→ Problem requirements
Retype, word for word, the stretch of entries from the line containing "Given: Open System Settings gear in the dock" through the line containing "Looking at the", leaving the pictures out of your answer.

→ Records for processing
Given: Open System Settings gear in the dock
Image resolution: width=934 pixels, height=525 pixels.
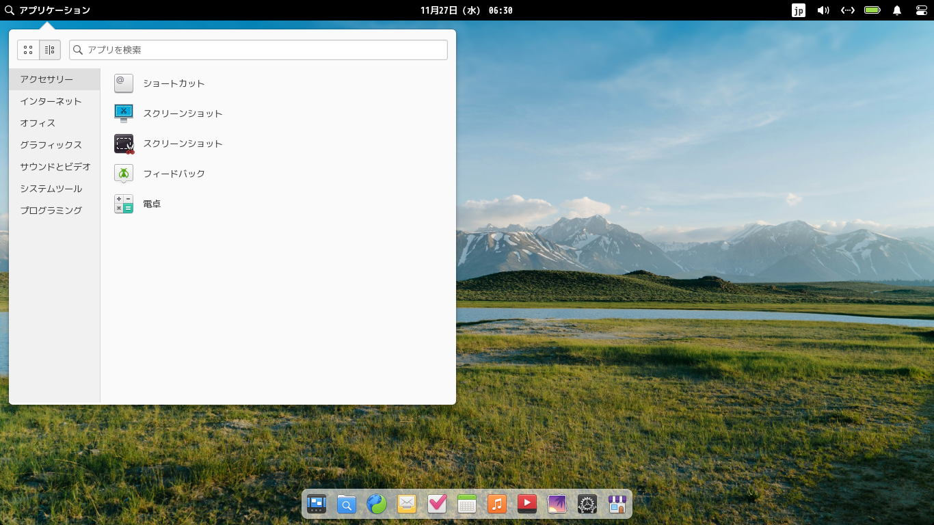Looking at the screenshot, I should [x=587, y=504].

==

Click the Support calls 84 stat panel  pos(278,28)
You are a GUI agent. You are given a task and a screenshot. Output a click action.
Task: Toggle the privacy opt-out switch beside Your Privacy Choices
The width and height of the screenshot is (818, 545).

...

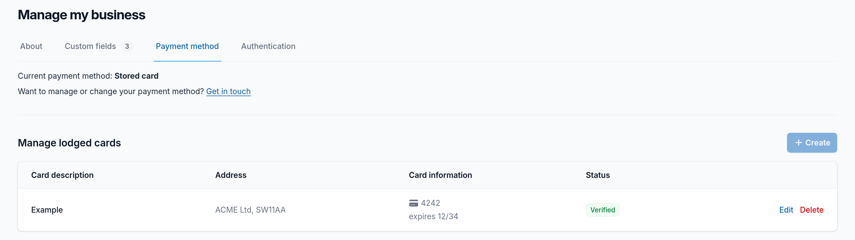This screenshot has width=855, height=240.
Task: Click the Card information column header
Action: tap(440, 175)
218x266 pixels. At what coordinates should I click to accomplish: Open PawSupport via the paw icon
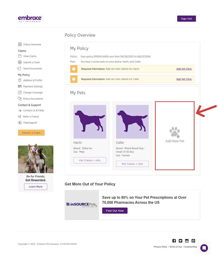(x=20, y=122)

→ Full answer
Given: Open System Settings gear in the dock
Image resolution: width=934 pixels, height=525 pixels.
Looking at the screenshot, I should [x=587, y=504].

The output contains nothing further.